17 September 2018Share
Victorian poet Annie Hunter was named the winner at a ceremony in Melbourne for her entry Athene noctua.
A record number of entries were received for this year’s ACU Prize for Poetry, with more than 540 poems received from every state and territory across Australia.
Ms Hunter was chosen from a shortlist of 50.
The Castlemaine poet’s entry was selected ahead of Sound Bridge by Felicity Plunkett of Croydon in NSW ($5000 second prize) and Point of Recognition by Jane Williams from New Town in Tasmania ($3000 third prize).
The competition was judged by Australian poet and distinguished academic and critic Professor Chris Wallace-Crabbe, one of the best-known figures in Australia’s literary community who enjoys a wider reputation in the international world of letters.
Professor Wallace-Crabbe singled out Ms Hunter’s winning poem for its richly coloured response to this year’s competition theme, Empathy.
“This lament for a dead mother takes on board Hegel's little owl along with the poet’s own childhood rebellion, the Greek gods and warriors, travel and ageing: and even southern foliage,” said Professor Wallace-Crabbe.
“But its long lines can take all that past on board.
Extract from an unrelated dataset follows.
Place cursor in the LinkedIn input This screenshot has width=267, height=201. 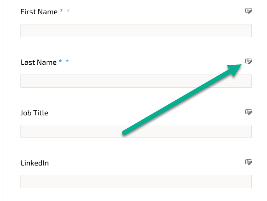[x=136, y=181]
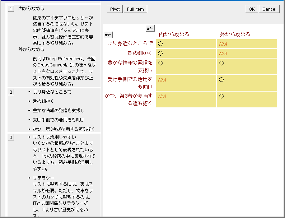
Task: Select list number 3 button
Action: 11,138
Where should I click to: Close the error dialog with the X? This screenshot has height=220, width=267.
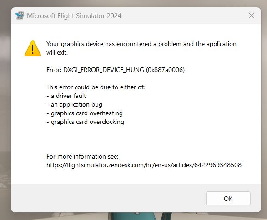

Musically, harmoniously, classically, it celebrates a mother’s life, its wildness, and its loss. This is a truly living achievement.”
ACU’s annual Prize for Poetry is sponsored by the Office of the Vice-President led by Father Anthony Casamento csma, and continues the tradition of the Catholic Church as a key patron of the arts.
“Australian Catholic University is delighted to continue its support of Australian artists, writers and poets. The number of entries and the calibre of writing from this year’s prize demonstrates that poetry and the process of artistic creation, broadly understood, continues to be alive and well in Australia.”